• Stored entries
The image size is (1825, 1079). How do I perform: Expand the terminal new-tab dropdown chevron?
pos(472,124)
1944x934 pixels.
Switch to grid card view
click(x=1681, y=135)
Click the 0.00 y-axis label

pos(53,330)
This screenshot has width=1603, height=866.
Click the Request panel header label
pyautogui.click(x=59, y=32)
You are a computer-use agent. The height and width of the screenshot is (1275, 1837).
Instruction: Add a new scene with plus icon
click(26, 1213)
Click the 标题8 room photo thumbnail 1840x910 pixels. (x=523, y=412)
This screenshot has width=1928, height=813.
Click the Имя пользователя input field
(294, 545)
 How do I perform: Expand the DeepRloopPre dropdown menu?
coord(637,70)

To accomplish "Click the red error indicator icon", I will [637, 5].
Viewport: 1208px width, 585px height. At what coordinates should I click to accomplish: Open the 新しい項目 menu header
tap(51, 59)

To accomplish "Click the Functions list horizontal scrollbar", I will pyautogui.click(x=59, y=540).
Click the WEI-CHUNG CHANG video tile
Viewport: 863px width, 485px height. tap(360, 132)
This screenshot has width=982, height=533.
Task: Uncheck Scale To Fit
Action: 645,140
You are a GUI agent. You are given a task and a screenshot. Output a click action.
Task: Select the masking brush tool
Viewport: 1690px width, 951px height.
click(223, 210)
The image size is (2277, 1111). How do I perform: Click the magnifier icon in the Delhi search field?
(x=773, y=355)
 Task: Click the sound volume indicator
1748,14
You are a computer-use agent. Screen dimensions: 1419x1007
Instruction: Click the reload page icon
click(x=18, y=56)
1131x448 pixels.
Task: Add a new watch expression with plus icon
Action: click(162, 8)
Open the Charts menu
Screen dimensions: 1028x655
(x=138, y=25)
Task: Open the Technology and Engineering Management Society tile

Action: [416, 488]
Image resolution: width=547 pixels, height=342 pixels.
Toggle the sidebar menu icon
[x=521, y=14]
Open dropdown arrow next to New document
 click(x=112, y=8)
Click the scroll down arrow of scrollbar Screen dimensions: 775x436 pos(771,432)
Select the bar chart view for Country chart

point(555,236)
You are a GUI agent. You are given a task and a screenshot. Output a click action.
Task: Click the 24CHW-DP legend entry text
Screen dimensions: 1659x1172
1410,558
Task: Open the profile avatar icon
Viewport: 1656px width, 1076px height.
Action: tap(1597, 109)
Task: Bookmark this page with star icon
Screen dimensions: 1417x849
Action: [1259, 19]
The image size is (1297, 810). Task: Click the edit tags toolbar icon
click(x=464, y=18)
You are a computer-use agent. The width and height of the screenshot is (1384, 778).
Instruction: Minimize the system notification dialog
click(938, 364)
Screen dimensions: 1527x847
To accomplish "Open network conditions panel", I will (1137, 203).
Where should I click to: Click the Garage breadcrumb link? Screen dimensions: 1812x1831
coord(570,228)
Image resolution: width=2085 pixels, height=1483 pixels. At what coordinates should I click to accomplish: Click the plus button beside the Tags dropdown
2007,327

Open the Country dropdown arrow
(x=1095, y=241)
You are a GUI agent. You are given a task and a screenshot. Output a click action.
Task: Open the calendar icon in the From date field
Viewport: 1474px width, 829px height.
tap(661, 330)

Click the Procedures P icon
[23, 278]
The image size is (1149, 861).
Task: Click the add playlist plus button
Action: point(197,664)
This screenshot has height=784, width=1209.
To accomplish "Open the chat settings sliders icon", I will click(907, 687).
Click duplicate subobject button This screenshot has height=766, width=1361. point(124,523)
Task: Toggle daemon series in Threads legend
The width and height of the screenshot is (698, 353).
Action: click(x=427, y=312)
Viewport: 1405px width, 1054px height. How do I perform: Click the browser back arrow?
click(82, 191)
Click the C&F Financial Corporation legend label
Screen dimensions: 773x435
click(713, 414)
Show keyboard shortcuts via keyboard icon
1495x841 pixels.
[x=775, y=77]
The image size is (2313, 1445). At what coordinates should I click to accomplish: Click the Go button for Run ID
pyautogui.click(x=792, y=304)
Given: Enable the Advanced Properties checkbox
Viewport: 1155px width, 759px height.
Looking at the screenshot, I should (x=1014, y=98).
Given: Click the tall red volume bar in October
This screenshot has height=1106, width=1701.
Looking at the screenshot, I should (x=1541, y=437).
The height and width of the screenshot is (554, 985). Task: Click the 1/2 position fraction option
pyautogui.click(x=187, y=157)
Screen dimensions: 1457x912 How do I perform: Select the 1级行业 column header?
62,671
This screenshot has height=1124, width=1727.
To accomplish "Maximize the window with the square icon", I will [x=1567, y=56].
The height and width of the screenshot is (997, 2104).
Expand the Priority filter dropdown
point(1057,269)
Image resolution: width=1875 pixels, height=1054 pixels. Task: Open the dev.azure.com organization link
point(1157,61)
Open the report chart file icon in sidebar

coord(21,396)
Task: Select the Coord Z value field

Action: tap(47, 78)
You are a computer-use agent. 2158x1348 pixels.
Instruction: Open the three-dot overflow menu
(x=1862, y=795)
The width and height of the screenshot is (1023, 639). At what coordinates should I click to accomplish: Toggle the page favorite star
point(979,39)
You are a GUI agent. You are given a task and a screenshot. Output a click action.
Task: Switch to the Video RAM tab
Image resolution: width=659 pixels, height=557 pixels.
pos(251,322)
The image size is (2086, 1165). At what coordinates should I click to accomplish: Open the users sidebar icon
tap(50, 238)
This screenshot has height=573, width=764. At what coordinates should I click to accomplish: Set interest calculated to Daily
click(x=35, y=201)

• Your goal
Check the data for lines with "computer" and give only their number.

• Answer space
4